In Schibsted we have billions of events stored in their raw format on S3 buckets every day. Our analyst and data scientist have been fighting to get this data and start using it to: get insights, make analysis and build models. Exploring this data is complicated because of the evolving schema, the size and the lack of supporting tooling.
We have worked on democratizing access to data by providing tooling to reduce time to data, and time to insights. We started with Jupyter, providing a serverless solution with some extra features and 0 infrastructure work. as Easy as clicking a button on your SSO dashboard. But this wasn't enough, and later on, we started offering an alternative driven by the use of SQL and JDBC connectivity.
After a Beta version with Athena and few data, we have moved to Presto with our own patched solution.
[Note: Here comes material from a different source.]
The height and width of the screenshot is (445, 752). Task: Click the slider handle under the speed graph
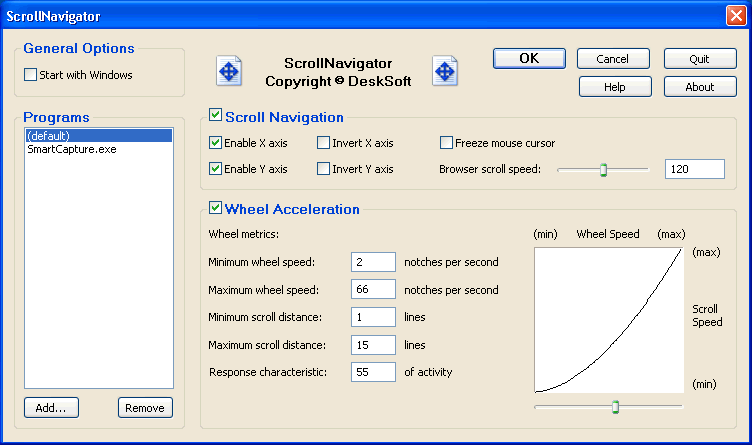[615, 406]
We are promoting some of these features to the OpenSource community and exploring ways to offer the others (like per-user data access authorization) to our DataENgineer colleagues outside Schibsted. We will speak about this journey and get deeper into the Presto chapter. How we have achieved a Continuous Delivery Pipeline using mixing Travis, spinnaker, cloudformation and AWS.
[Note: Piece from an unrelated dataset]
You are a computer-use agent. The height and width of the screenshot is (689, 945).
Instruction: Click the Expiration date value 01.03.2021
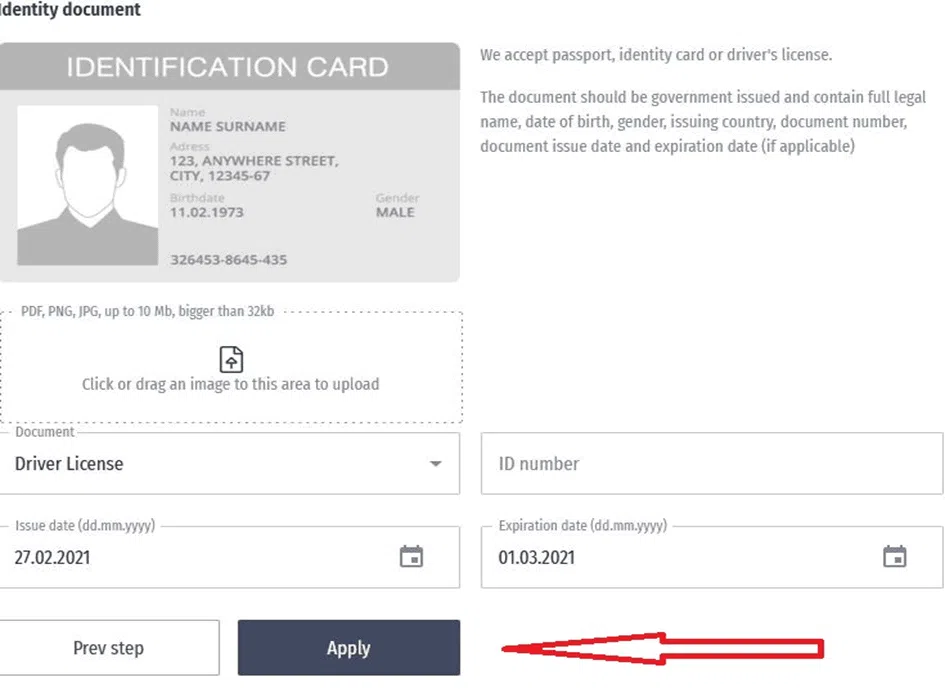coord(536,558)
What are the downsides of maintaining your patched presto version, the cost of maintaining it up to date and what you should take into account before choosing a query engine solution for your company.
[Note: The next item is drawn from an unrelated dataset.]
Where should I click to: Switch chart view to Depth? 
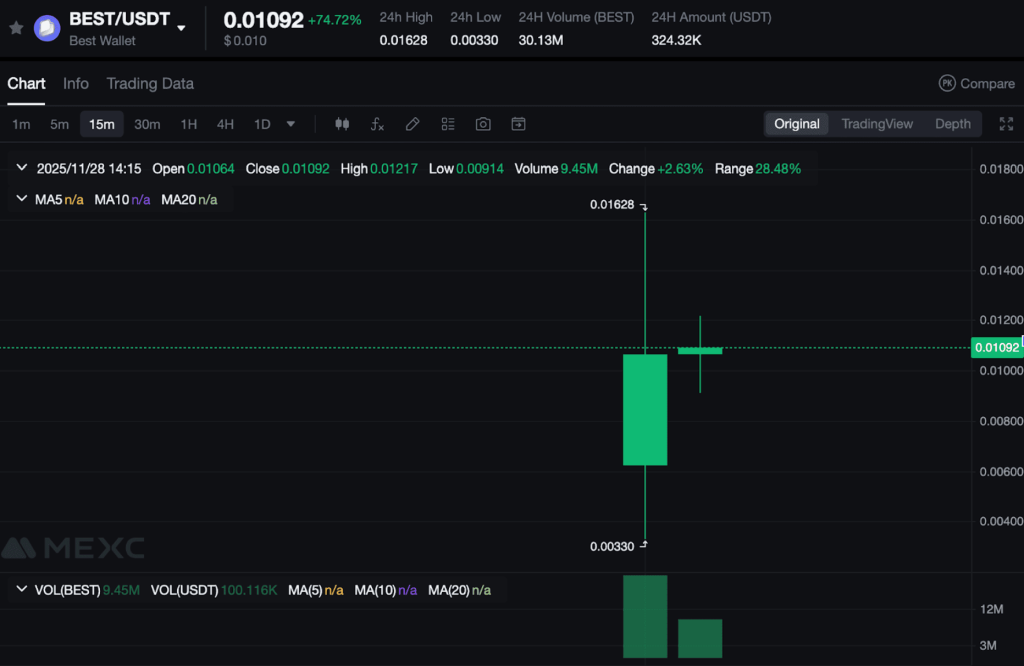pyautogui.click(x=952, y=124)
Iker is a software engineer with passion for data. He has worked during 10 years for several industries like farming, banking or web. Self declared Data-Democrat in Schibsted Media Group dedicates his time to making data reach people, either transforming complex data into the audience expectations, or building tools so his colleagues can make the best use of it.
Albert Franzi is a Software Engineer who fell so in love with data that ended up as Data Engineer for the Schibsted Media Group. He believes in a world where distributed organizations can work together to build common and reusable tools to empower their users and projects. Albert cares deeply about unified data and models as well as data quality and enrichment. He also has a secret plan to conquer the world with data, insights, and penguins.